Each year a great many Thoroughbred racehorses retire and are rehomed for alternative careers unrelated to racing. Whilst studies investigating racehorse health are frequent, there are few regarding the health of Thoroughbreds post-race career. To address this lack of information, a questionnaire study to collect and evaluate information regarding the use and perceived health of retired Thoroughbred racehorses, as well as owner satisfaction, has been conducted in the USA1.
A 31‐question survey on use, health and behaviour was made available to owners of Thoroughbred horses who had retired from racing. A similar survey was available to owners of a control population of non‐Thoroughbred horses. Prior racing data were also obtained from a publicly available database for Thoroughbreds. Statistical analysis was performed to compare incidence of health and behaviour issues between Thoroughbreds and controls and between different racing experiences for Thoroughbreds.
Data from owners were collected for 1179 ex-racehorses and 212 non‐racehorses. Retired Thoroughbreds racehorses were 14 times more likely than controls to have a known issue at the time of acquisition. Ex-racehorses were also more likely to suffer from musculoskeletal injuries (x4), gastrointestinal (x2), behavioural (x2) and foot/hoof issues (x3) than controls in their first year of new ownership.
Age at first start, age at last start, number of starts and breaks of 6 months or more during racing career did not affect incidence of musculoskeletal disease, behavioural issues, hoof/foot issues, respiratory disease and neurologic disease.

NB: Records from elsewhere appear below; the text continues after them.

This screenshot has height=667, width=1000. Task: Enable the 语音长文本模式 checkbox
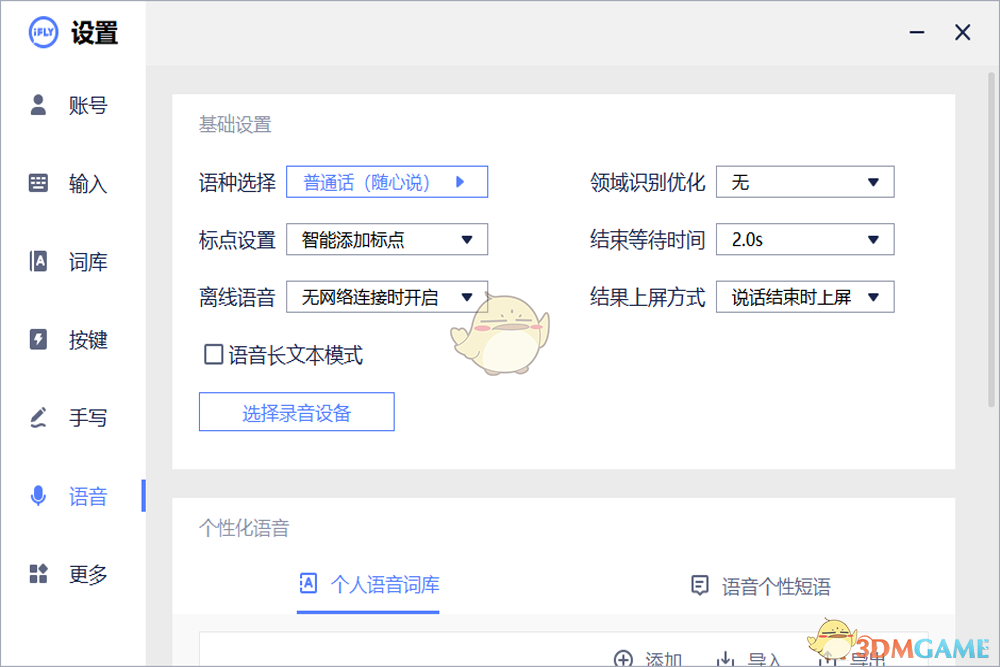pos(213,354)
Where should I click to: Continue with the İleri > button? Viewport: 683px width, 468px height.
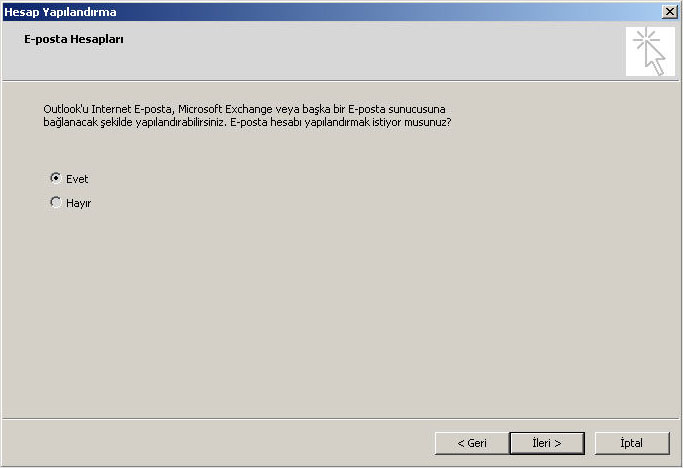click(x=547, y=443)
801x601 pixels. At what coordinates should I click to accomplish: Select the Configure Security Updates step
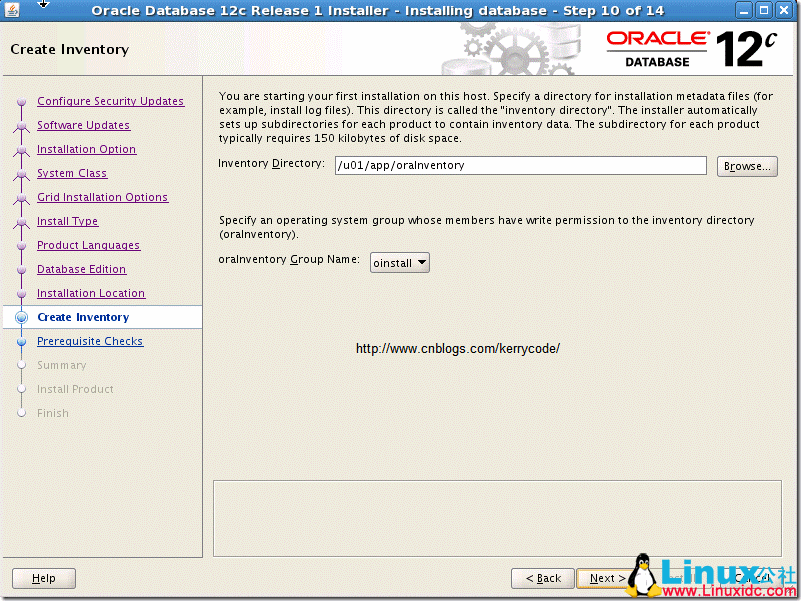pyautogui.click(x=110, y=101)
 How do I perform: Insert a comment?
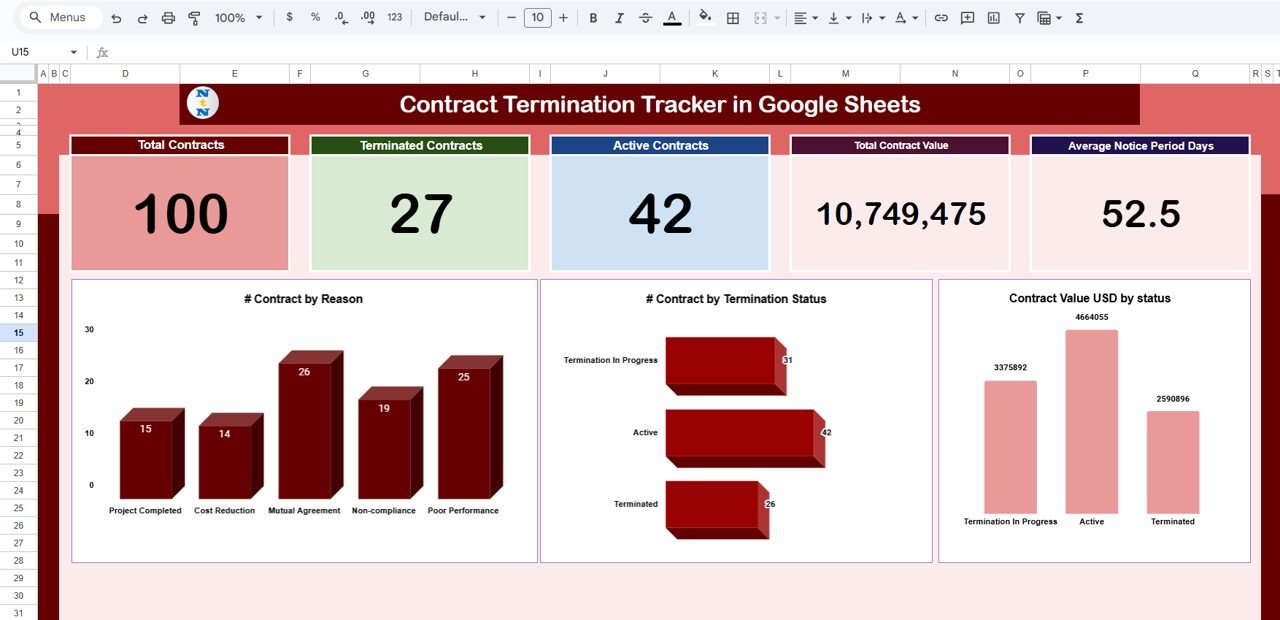(x=966, y=17)
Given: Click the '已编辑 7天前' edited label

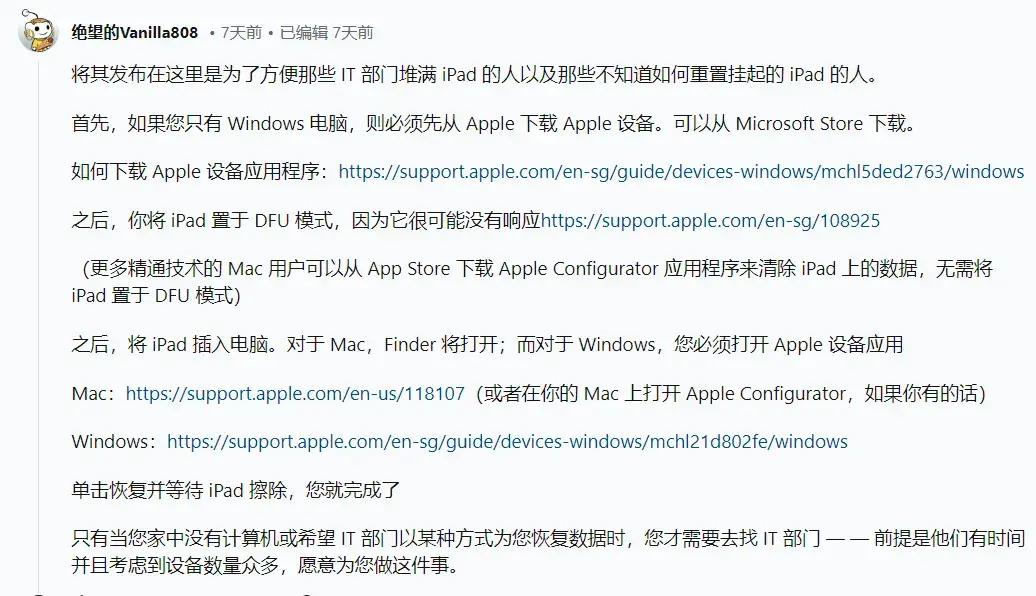Looking at the screenshot, I should pos(326,32).
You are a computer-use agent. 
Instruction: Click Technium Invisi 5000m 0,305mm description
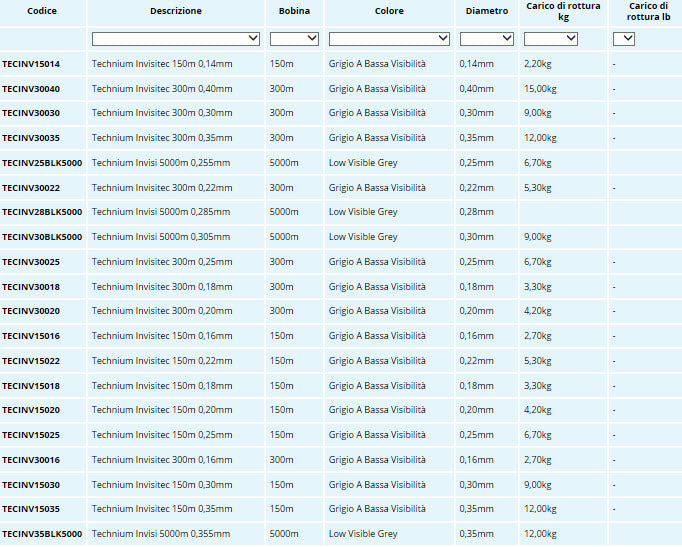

Horses with >51 lifetime starts were four times more likely to experience gastrointestinal disease in the first year after retirement from racing than control horses. There was no difference between Thoroughbreds and control horses for resolution of issues present at acquisition.
This information is useful for advising prospective owners of the possible needs of Thoroughbred horses retired from racing. Knowledge of these common issues may aid the success of transition from a race career to an alternative discipline.
1. Reed, S.K., Vander Ley, B.B., Bell, R.P., Wilson, D.A., Wilborn, E. and Keegan, K.G. (2020) Survey on Thoroughbred use, health, and owner satisfaction following retirement from racing. Equine Vet. Educ. 32, Suppl. 11, 82‐87.